Weekend Forecast for May 8-10, 2009
By Reagen Sulewski
May 8, 2009

A bromance that doesn't involve Judd Apatow disciples! How novel!

Just two short weeks into the summer movie season and we already have one of its biggest wild cards arriving in theaters, in the reboot of Star Trek. It might not be the most anticipated film of the summer, but it may just be the one that the most people are curious about how well it does.

The first new Trek film in seven years, Star Trek has been brought back to the screen by J.J. Abrams, he of Lost and Alias and Felicity. This sort of Muppet Babies version of Trek goes back to Starfleet Academy and the first meeting of Kirk, Spock, Bones, Scotty, Sulu, Uhura and Chekov.

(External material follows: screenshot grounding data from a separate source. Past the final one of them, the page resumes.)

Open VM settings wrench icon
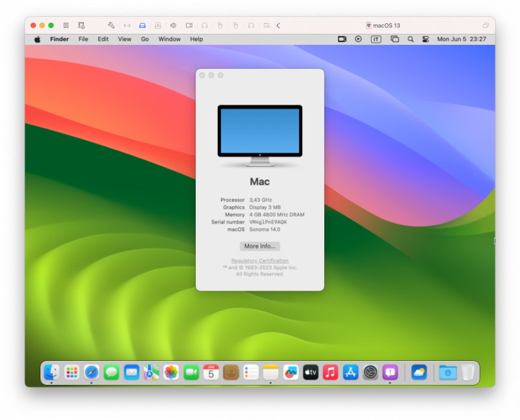Viewport: 520px width, 420px height. click(x=111, y=25)
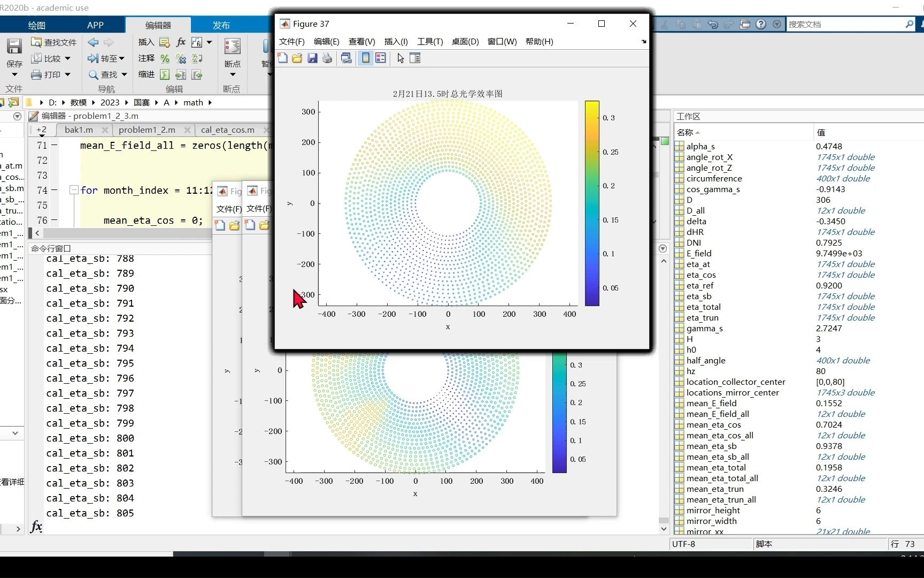Click the Link Plot icon in figure toolbar
Image resolution: width=924 pixels, height=578 pixels.
347,58
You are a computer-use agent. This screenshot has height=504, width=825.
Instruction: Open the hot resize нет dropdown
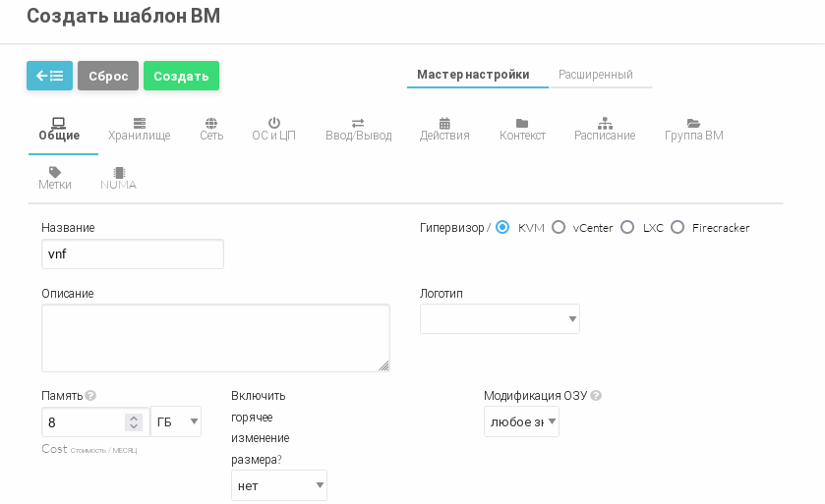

For a classic series with a rabid fanbase, recasting all the main actors carries its own risks, but it's probably about the only way left to revitalize the franchise, given the failures of the last two movies as well as the last two TV series. Some of them seem to work well — Zachary Quinto seems born to play Spock, the choices of Karl Urban as Bones and Simon Pegg as Scotty are inspired — but Chris Pine doesn't seem very Shatner-like and John Cho as Sulu just seems like they grabbed the highest profile young Asian actor they could find.

Abrams gets around these issues by ratcheting up the action quotient, with space battles and stunt work galore in the trailers. The plot revolves around a time-traveling Romulan named Nero armed with a planet-destroying weapon and a powerful sense of revenge, played by Eric Bana in full scenery chewing mode.

Going back to basics and/or getting grittier seems to be the required move for these kind of reboots of late, as shown by recent Batman, James Bond and to a lesser extent, Mission: Impossible films (mentioned due to its Abrams connection). But all these films share one other characteristic — none opened to nearly what might have been expected for their franchises. Audiences seem to have long memories, and need at least one movie to get their enthusiasm back entirely. The years 1998 to 2005 were not kind to Trek, so I expect that there will be a lot of hesitation here.

Which isn't to say it won't be relatively huge, just not providing the numbers that a lot of people are hoping for. A full Thursday evening of screenings makes things that much more interesting, but I think we're going to see some trepidation to start, with about a $61 million weekend.

The only other wide release for the weekend is Next Day Air, starring Mike Epps and Wood Harris. The pair star as criminals mistakenly delivered a box of cocaine by a clueless courier (Donald Faison). That happens to me all the time! As they try to flip it for quick cash, the dealer who sent it is understandably upset and tries to recover it, thinking that Faison, or his partner, Mos Def, stole it. What unfolds is a complicated twisty plot with bullets, drugs and money flying every which way.

Somewhat similar to Smokin' Aces in that it's a stylized crime-action-comedy, but also in that it doesn't quite seem to know what it is, Next Day Air is unlikely to find a huge audience. With no big stars, jokes that seem to center around people yelling "Dayam!" and kind of a repellent plot, this seems like an afterthought for the weekend. On just 1,100 or so screens, look for around $3 million.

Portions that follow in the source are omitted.